ACTION ITEM: Your answer should consist of the lines in the data below that contain "size".

Collected data
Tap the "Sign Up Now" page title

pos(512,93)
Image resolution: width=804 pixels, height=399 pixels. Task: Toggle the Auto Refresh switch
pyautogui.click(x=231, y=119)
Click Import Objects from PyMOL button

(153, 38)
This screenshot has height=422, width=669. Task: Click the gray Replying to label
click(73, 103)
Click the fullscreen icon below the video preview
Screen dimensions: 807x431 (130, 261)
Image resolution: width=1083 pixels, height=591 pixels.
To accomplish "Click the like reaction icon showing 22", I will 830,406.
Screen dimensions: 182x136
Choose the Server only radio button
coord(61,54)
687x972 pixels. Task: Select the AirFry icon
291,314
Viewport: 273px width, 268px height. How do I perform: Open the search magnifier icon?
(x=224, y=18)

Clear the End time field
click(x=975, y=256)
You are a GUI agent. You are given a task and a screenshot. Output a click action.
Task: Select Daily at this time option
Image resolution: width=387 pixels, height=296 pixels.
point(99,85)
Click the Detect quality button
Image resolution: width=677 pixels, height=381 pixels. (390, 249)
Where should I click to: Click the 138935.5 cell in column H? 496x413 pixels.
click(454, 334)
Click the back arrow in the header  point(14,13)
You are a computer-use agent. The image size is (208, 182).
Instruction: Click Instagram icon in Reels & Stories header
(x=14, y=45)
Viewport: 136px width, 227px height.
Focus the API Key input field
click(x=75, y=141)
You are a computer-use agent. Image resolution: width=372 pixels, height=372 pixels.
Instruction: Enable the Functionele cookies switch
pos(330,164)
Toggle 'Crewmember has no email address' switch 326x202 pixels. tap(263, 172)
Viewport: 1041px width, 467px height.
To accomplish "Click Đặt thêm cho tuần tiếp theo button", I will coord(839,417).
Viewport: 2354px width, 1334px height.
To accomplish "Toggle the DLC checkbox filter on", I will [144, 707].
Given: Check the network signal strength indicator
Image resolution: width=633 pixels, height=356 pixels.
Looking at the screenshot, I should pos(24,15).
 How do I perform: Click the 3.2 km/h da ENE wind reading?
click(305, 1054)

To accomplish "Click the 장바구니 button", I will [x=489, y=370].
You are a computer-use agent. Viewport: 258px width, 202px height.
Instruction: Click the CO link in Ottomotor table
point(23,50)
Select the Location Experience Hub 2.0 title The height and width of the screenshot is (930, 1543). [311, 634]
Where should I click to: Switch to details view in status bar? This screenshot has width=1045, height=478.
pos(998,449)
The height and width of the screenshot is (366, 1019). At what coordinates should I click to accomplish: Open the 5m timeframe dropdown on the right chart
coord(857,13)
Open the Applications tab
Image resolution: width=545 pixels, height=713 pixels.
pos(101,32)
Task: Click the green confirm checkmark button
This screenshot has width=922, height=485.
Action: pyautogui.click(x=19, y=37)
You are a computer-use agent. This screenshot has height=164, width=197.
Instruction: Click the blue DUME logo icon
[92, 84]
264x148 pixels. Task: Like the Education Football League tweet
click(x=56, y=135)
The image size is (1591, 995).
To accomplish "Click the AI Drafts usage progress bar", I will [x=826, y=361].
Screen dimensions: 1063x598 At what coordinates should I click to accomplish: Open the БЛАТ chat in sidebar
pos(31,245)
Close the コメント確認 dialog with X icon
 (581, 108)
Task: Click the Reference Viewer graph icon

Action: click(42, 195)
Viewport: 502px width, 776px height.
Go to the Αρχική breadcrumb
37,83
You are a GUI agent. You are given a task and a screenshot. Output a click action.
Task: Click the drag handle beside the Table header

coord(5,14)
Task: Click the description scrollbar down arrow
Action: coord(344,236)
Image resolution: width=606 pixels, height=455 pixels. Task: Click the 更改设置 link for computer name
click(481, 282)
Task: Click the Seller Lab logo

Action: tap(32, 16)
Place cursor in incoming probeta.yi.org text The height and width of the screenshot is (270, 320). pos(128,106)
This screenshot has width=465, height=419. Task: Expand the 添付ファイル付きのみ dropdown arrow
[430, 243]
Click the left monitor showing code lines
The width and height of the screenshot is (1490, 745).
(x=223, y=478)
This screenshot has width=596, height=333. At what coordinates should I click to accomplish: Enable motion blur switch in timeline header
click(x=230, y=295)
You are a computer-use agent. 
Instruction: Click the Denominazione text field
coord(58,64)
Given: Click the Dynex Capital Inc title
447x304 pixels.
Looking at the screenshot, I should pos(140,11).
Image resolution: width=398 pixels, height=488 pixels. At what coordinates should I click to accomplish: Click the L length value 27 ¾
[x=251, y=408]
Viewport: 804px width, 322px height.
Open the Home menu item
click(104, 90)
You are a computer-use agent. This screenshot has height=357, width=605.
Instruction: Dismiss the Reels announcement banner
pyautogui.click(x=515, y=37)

RESPONSE FOR THIS EXERCISE:
You are a computer-use agent. The image size is (208, 182).
The image size is (1591, 995).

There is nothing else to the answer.